Leaving out every line before the one with "The height and width of the screenshot is (1091, 800).", write out the rest of the records below exactly.

═══ RECORDS TO USE ═══

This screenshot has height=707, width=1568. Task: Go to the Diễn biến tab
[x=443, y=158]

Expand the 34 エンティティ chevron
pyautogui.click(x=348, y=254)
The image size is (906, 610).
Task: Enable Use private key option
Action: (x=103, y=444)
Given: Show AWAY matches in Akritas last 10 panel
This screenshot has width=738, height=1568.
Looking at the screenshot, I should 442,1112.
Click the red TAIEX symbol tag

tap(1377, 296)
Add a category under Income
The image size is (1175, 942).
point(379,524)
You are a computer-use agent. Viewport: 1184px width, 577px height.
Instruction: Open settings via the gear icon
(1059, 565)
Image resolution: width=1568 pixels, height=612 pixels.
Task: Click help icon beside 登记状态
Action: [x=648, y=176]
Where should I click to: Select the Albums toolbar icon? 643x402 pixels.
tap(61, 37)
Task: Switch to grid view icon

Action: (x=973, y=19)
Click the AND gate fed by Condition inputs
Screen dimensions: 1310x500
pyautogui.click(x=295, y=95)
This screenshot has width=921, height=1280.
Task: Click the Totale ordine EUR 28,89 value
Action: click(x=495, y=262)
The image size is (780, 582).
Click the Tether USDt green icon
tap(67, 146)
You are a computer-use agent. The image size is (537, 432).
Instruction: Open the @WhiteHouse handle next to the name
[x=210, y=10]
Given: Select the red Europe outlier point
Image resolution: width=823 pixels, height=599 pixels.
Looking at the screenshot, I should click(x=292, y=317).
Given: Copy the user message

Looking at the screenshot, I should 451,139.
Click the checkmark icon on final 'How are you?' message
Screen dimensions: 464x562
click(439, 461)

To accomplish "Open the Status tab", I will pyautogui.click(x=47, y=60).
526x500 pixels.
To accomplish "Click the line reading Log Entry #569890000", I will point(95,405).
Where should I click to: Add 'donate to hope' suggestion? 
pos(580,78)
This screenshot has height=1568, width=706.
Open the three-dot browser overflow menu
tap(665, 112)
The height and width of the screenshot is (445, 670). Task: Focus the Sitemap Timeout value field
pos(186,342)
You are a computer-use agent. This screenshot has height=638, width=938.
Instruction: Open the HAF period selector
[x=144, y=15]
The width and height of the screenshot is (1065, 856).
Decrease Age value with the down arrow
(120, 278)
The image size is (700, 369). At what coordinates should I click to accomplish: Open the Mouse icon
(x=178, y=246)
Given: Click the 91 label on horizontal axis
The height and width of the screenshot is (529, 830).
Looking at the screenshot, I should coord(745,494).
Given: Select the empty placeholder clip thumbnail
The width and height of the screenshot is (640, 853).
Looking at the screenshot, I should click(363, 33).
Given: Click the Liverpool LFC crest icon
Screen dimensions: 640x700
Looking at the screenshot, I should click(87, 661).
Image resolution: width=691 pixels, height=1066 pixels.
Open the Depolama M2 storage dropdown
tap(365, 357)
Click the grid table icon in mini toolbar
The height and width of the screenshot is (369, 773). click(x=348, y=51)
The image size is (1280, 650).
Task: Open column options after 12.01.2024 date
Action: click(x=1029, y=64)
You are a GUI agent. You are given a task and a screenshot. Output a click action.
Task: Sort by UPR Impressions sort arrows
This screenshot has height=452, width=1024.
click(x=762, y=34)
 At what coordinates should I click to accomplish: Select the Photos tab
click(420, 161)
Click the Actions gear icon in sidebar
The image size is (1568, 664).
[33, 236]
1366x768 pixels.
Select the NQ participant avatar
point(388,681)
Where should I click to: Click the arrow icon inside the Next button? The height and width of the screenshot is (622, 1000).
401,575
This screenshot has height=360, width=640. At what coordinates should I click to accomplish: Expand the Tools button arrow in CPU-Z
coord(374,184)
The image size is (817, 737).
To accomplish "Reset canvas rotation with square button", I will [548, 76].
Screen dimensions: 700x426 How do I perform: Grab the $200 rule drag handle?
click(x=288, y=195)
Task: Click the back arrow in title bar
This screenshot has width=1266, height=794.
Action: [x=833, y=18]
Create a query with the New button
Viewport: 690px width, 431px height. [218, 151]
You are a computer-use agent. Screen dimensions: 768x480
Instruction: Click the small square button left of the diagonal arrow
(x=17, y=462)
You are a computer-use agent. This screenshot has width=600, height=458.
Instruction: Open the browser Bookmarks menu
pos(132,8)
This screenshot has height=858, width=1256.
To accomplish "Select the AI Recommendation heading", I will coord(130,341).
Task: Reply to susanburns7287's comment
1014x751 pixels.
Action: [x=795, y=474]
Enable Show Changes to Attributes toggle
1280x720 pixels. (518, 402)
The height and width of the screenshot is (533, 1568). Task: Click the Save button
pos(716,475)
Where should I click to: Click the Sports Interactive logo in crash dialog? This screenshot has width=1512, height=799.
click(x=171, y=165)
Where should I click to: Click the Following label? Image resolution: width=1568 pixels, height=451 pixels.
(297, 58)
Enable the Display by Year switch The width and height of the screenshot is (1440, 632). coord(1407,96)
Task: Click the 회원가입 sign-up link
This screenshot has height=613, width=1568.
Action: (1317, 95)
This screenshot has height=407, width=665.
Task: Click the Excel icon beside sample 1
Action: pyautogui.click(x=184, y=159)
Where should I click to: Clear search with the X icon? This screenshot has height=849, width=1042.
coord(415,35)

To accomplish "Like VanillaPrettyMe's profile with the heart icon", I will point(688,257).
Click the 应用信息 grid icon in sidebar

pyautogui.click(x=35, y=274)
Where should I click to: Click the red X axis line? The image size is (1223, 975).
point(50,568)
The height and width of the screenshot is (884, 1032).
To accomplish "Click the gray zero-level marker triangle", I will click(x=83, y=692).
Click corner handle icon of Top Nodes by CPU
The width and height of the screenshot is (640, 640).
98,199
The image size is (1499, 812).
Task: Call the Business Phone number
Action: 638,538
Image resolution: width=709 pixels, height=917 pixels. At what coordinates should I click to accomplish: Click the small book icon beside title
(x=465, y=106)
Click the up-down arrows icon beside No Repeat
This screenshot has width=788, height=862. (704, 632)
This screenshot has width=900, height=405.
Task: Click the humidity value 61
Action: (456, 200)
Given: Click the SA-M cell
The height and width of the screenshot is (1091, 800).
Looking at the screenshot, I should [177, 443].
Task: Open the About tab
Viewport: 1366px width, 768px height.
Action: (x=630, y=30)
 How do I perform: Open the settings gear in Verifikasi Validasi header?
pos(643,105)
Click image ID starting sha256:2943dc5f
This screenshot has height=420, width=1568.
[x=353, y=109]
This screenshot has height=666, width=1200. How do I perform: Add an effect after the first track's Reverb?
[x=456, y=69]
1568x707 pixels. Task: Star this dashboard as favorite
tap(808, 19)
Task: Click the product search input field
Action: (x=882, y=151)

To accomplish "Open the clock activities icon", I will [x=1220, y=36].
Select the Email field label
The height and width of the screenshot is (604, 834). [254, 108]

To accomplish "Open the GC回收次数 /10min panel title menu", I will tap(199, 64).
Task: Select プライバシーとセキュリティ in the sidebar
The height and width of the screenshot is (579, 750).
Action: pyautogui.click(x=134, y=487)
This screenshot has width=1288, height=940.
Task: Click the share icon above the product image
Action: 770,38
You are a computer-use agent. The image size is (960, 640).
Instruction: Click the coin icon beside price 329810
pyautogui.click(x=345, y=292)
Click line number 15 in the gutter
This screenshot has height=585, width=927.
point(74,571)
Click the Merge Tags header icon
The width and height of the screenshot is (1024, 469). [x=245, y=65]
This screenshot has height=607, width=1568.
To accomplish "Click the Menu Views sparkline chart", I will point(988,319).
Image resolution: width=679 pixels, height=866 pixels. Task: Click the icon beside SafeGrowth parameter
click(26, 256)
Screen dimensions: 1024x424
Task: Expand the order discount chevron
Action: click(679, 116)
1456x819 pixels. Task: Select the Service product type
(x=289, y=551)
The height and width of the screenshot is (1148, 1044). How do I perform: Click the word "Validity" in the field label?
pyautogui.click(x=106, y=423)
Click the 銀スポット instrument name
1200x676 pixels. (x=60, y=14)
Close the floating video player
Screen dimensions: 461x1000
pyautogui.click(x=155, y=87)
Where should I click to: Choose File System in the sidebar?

═══

RESPONSE TO THIS TASK:
The height and width of the screenshot is (1091, 800).
Looking at the screenshot, I should [177, 443].
Task: Open the About tab
Viewport: 1366px width, 768px height.
Action: (x=630, y=30)
 How do I perform: Open the settings gear in Verifikasi Validasi header?
pos(643,105)
Click image ID starting sha256:2943dc5f
This screenshot has height=420, width=1568.
[x=353, y=109]
This screenshot has height=666, width=1200. How do I perform: Add an effect after the first track's Reverb?
[x=456, y=69]
1568x707 pixels. Task: Star this dashboard as favorite
tap(808, 19)
Task: Click the product search input field
Action: (x=882, y=151)

To accomplish "Open the clock activities icon", I will [x=1220, y=36].
Select the Email field label
The height and width of the screenshot is (604, 834). [254, 108]

To accomplish "Open the GC回收次数 /10min panel title menu", I will tap(199, 64).
Task: Select プライバシーとセキュリティ in the sidebar
The height and width of the screenshot is (579, 750).
Action: pyautogui.click(x=134, y=487)
This screenshot has width=1288, height=940.
Task: Click the share icon above the product image
Action: 770,38
You are a computer-use agent. The image size is (960, 640).
Instruction: Click the coin icon beside price 329810
pyautogui.click(x=345, y=292)
Click line number 15 in the gutter
This screenshot has height=585, width=927.
point(74,571)
Click the Merge Tags header icon
The width and height of the screenshot is (1024, 469). [x=245, y=65]
This screenshot has height=607, width=1568.
To accomplish "Click the Menu Views sparkline chart", I will point(988,319).
Image resolution: width=679 pixels, height=866 pixels. Task: Click the icon beside SafeGrowth parameter
click(26, 256)
Screen dimensions: 1024x424
Task: Expand the order discount chevron
Action: click(679, 116)
1456x819 pixels. Task: Select the Service product type
(x=289, y=551)
The height and width of the screenshot is (1148, 1044). How do I perform: Click the word "Validity" in the field label?
pyautogui.click(x=106, y=423)
Click the 銀スポット instrument name
1200x676 pixels. (x=60, y=14)
Close the floating video player
Screen dimensions: 461x1000
pyautogui.click(x=155, y=87)
Where should I click to: Choose File System in the sidebar?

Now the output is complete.